The Role of an Audiologist in Johannesburg
The audiologist is a specialised healthcare professional whose core activities involve the diagnosis of disorders that affect hearing or the vestibular system and, wherever it may be possible and appropriate, to the implementation of a range of effective corrective measures. In Johannesburg and in around 19 other locations spread across South Africa and the neighbouring state of Namibia, these services are expertly provided for either by branches of Ear Institute or by one of its satellite practices.
With the aid of a range of diagnostic instruments that employ a variety of advanced technologies, the practitioner must first conduct a selection of tests that are designed, firstly, to determine whether or not a patient’s hearing ability falls within the frequency range generally accepted as normal. In the event that this may not be the case, then additional investigations must follow and these will then be aimed at identifying which of the lower, middle and high range of frequencies are affected and also at providing a quantitative assessment of the degree of any such impairment.
These investigations will also reveal whether the condition affects just one ear or is bilateral while also helping to categorise the type of impairment as conductive, sensorineural or the combination of both that is commonly referred to as mixed hearing loss. Some of the tests employed when investigating these conditions may also be applied to the investigation of tinnitus and its possible causes.

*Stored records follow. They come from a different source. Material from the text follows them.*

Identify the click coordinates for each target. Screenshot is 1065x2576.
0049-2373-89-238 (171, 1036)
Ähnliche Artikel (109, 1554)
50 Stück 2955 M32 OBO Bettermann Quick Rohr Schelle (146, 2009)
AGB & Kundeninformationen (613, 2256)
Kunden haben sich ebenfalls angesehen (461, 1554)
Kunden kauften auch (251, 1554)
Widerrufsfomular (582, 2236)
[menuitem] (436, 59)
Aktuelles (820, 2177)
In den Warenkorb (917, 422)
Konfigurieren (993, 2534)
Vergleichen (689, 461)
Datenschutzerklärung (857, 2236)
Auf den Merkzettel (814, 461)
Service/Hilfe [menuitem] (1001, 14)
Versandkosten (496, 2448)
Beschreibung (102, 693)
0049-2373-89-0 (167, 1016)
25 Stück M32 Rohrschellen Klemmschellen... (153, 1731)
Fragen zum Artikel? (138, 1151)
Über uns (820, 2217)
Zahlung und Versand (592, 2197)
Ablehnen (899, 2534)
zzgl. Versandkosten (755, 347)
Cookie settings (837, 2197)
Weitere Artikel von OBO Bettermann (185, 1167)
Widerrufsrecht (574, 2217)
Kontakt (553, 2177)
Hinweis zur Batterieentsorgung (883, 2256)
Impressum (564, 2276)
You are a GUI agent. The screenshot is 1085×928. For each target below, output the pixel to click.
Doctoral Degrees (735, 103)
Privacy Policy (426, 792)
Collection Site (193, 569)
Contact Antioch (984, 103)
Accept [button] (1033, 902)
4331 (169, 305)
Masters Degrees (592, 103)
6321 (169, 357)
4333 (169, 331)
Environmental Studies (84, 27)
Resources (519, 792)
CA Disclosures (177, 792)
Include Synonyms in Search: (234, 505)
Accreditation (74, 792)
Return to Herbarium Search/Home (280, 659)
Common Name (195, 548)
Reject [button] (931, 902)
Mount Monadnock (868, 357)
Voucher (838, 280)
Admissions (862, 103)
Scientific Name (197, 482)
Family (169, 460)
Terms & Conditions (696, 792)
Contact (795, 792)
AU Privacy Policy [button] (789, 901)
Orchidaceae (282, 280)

Depending upon the results of the various diagnostic tests, the next step to be taken by the audiologist, whether practising in Johannesburg or in Windhoek, can vary considerably. In the majority of cases where a significant degree of hearing loss is confirmed, that step will be simply to recommend the use of a hearing aid and to discuss further the various options open to the patient both with regard to the choice of devices that are most appropriate to that patient’s individual needs and, of course, the associated cost implications.
Where the extent or the causes of impairment may, instead, suggest that the use of these devices may prove to be ineffective or contraindicated, the practitioner will likely refer the patient for further investigation by another healthcare professional such as a physician, a surgeon or an ENT specialist.
The focus of these hearing specialists is not actually confined to determining to what extent their patients may or may not be able to hear. One of the functions performed within the inner chamber of the ear, for instance, is important to determining the body’s orientation in space as well as in assisting it to maintain its balance. These are the functions of the so-called vestibular system, made up from 3 semicircular, fluid-filled canals and which, together with the adjoining cochlea, make up the structure known as the labyrinth.
Most things that affect the inner ear, such as infections, will result in some disturbance to the vestibular system that, in turn, will give rise to dizziness and often to nausea. Any examination at this stage that, for instance, confirms either an infection or the absence of one, will be of equal value to the specialist on referral.
The trained audiologist such as those of the Ear Institute in Johannesburg provides a vital role necessary to any comprehensive healthcare service.